[DATA TO USE]

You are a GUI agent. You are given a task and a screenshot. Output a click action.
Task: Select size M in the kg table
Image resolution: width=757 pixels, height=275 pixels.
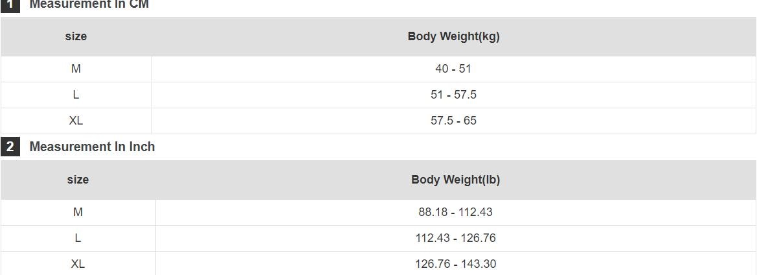point(76,69)
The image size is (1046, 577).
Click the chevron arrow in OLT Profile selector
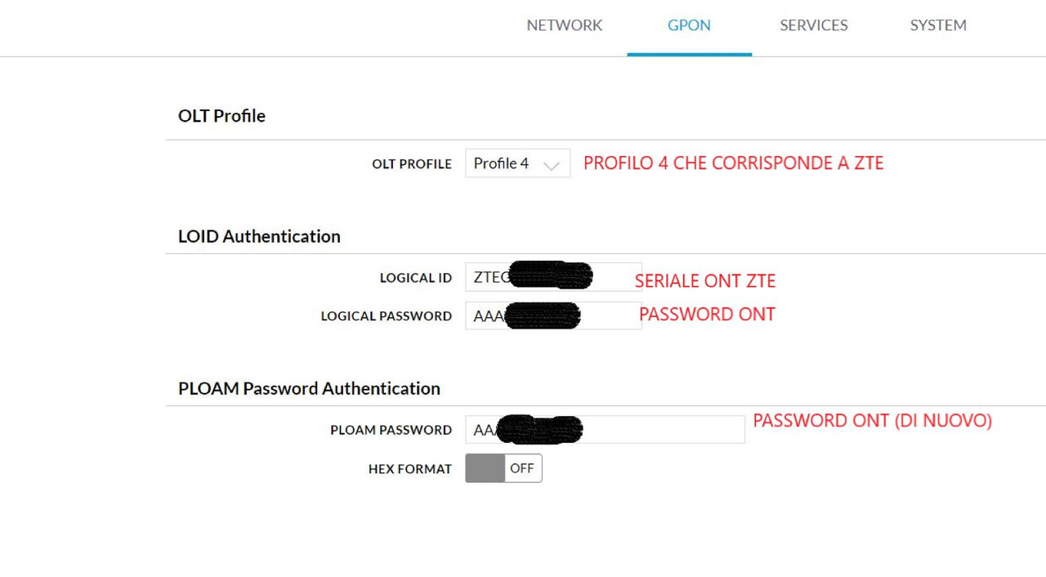click(552, 165)
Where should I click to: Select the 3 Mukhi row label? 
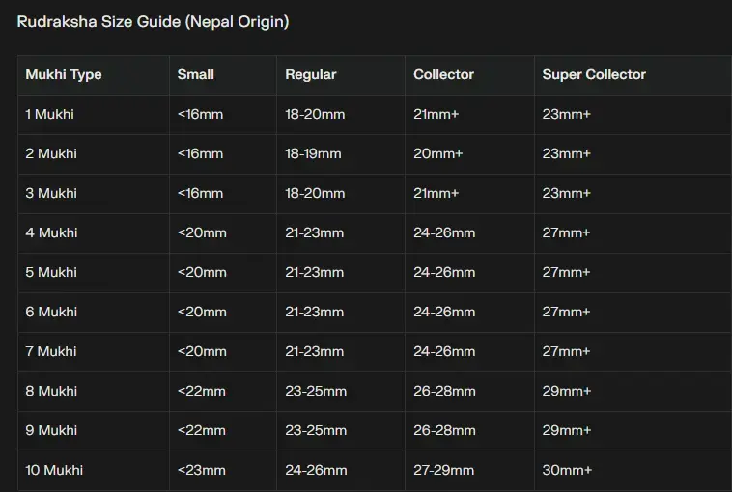(51, 193)
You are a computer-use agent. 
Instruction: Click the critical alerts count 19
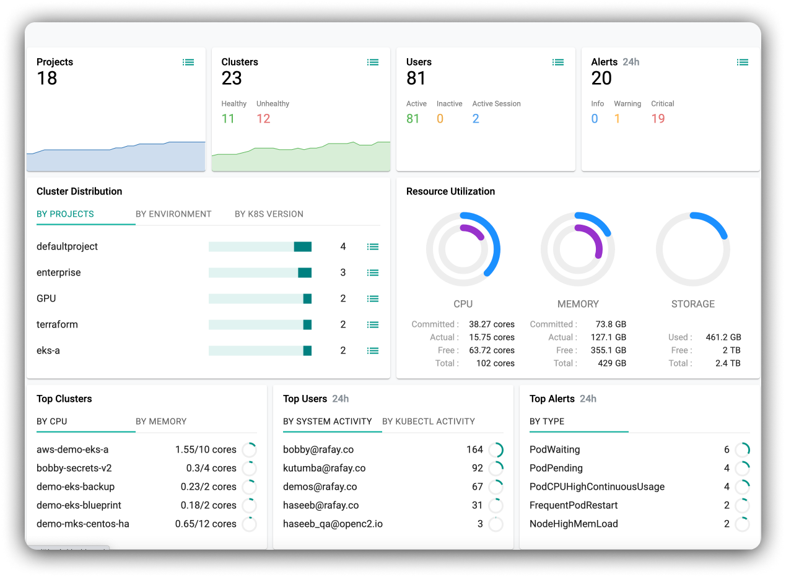658,118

[WORK REQUIRED] Only the lines from the one containing "Instruction: Click the" through the final line of the data are to be written out, exactly as they stand and without pictures.

[ANSWER AREA]
Instruction: Click the critical alerts count 19
658,118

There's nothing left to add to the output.